(Dataset excerpt)
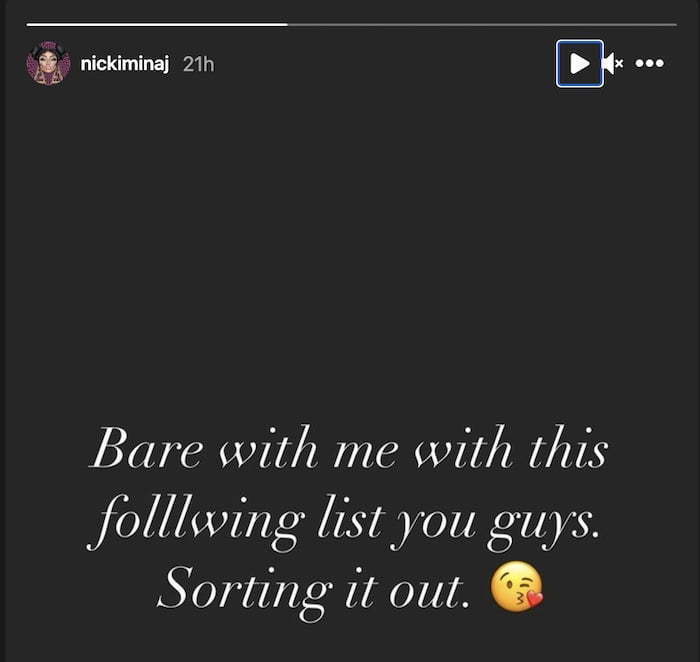Unmute the story audio speaker icon

pyautogui.click(x=612, y=63)
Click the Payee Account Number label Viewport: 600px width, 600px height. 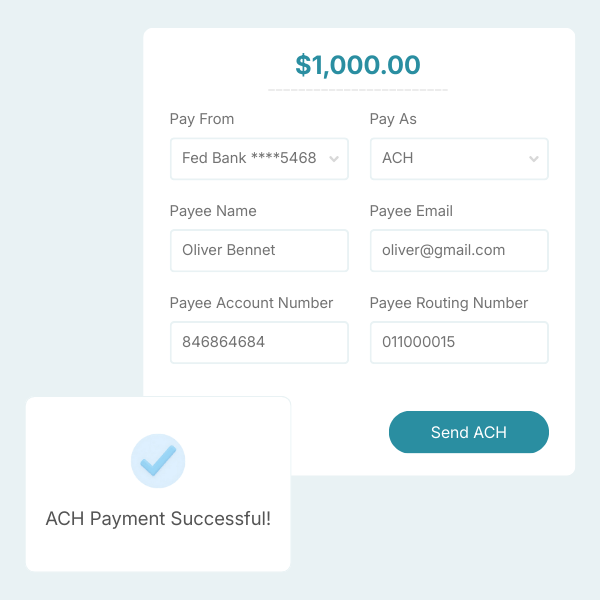pyautogui.click(x=252, y=303)
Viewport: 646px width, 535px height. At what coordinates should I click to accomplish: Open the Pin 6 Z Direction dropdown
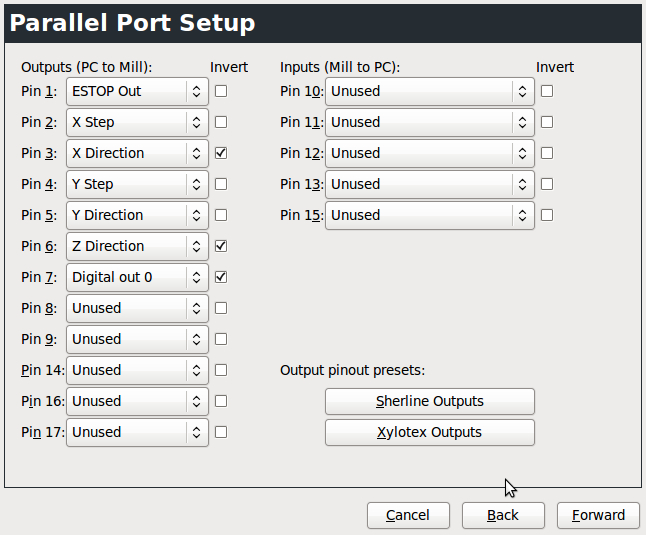pyautogui.click(x=137, y=246)
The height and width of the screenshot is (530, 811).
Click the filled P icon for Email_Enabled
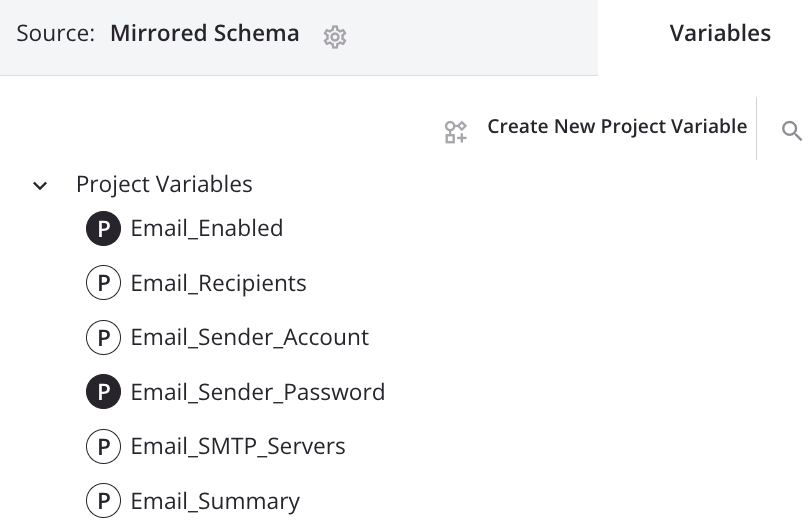(103, 229)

SET PROBLEM: Can you reproduce, word for word, everything from the line containing "The height and" through the end of the records, with the pictures left out?

WRITTEN ANSWER:
The height and width of the screenshot is (530, 811).
Click the filled P icon for Email_Enabled
(103, 229)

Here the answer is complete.